Change identification¶
Valhalla exposes three different identifiers that answer three different questions about "did something change?". They live at different scopes and are computed independently — don't conflate them.
| Identifier | Scope | Width | Where it lives |
|---|---|---|---|
dataset_id |
global tileset (user-definable) | 64 bit | GraphTileHeader::dataset_id_ |
tile_checksum |
a single tile | 48 bit | low bits of GraphTileHeader::checksum_ |
build_id |
the whole tileset | 16 bit | high bits of GraphTileHeader::checksum_ |
dataset_id — which tileset?¶
A free-form integer identifying the global tileset. By default it is derived from the parsed OSM data — the maximum changeset id seen, falling back to the maximum OSM object (node/way) id if no changeset ids are present.
That default is just a convenience. Set mjolnir.dataset_id in the config to override it with any integer you want — a release number, a build counter, an epoch etc. Valhalla simply stamps the tile headers, it's the operator's choice how to interpret it.
It's the fully backward-compatible identification for Valhalla instances pre-dating the checksum_ PR.
It is surfaced as osm_changeset in route responses and in the verbose /status output.
tile_checksum — did this tile's data change?¶
An MD5 hash of a single tile's data portion (edges, nodes, edge info, elevation, …), folded down to 48 bits. It is computed while the tile is streamed to disk and stamped into the header.

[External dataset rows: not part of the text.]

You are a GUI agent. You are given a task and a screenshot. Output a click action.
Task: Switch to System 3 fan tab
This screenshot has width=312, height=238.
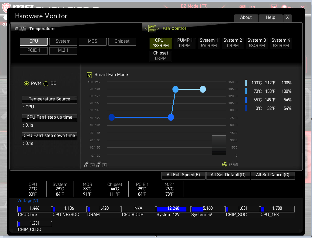click(256, 43)
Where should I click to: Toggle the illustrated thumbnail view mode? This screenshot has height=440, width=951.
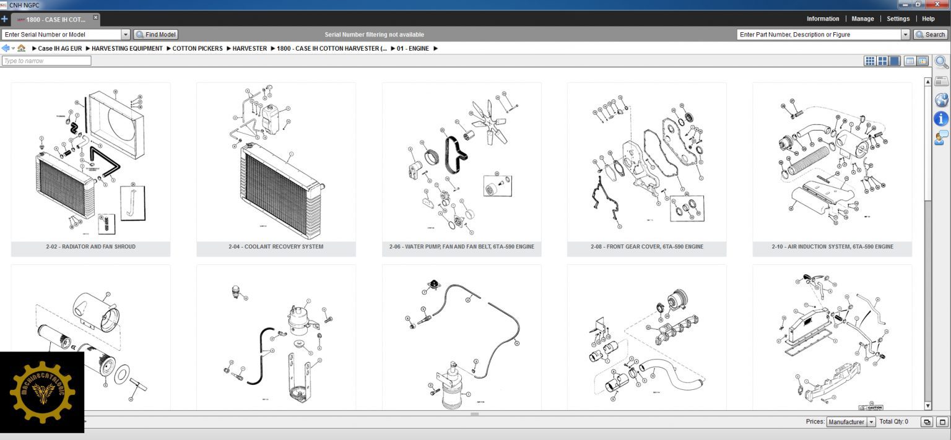(923, 61)
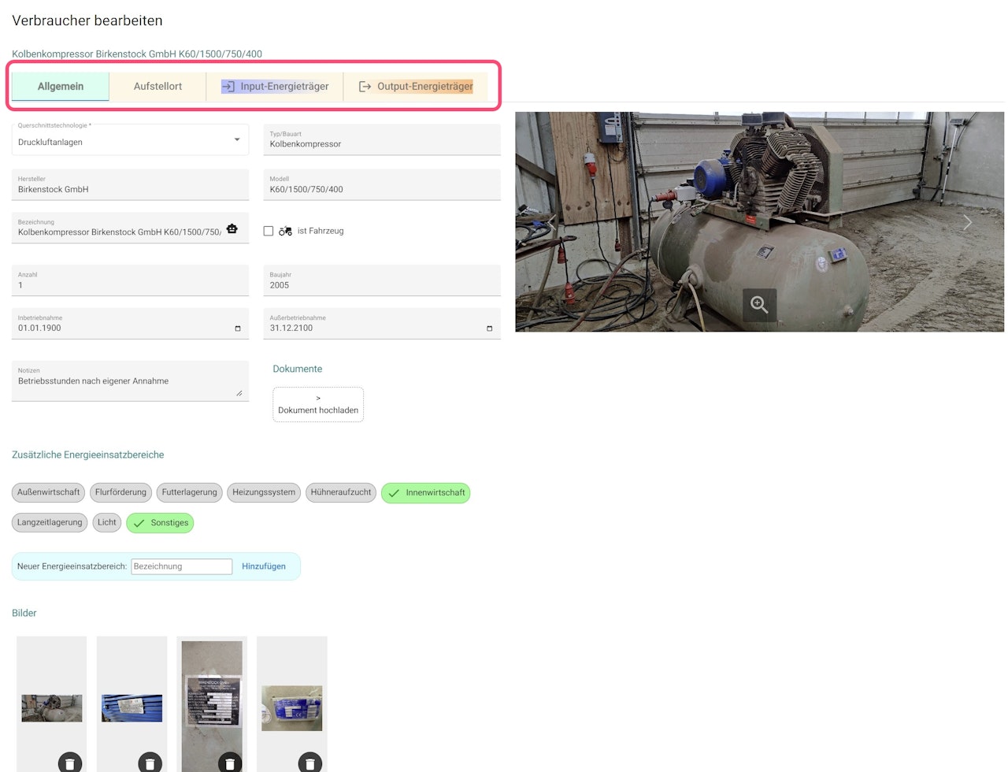This screenshot has height=772, width=1008.
Task: Delete the nameplate image via trash icon
Action: pyautogui.click(x=230, y=763)
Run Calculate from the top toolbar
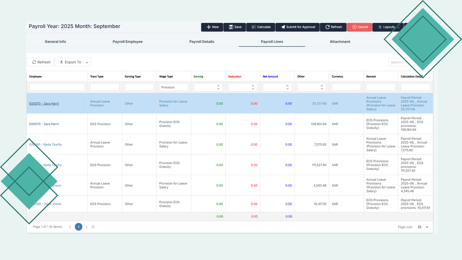The image size is (462, 260). (x=261, y=27)
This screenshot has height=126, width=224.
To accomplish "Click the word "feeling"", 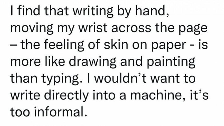I will point(64,45).
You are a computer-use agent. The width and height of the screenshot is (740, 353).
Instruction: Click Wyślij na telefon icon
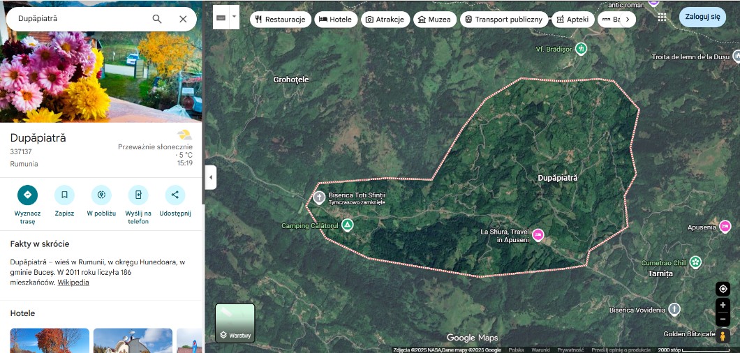[138, 195]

build_id — did the tileset change?¶
A tileset-wide fingerprint: the sum of every tile's tile_checksum, folded to 16 bits, then stamped into the high bits of every tile's checksum_. Because it is a sum, it is order-independent, and because it is stamped uniformly, every tile in a tileset carries the same build_id, and any tile data/OSM change will result will very likely result in a different tile_checksum.
A build_id of 0 together with a tile_checksum of 0 means the tile was built by an older Valhalla that predates the checksum field — update the tile-building instance.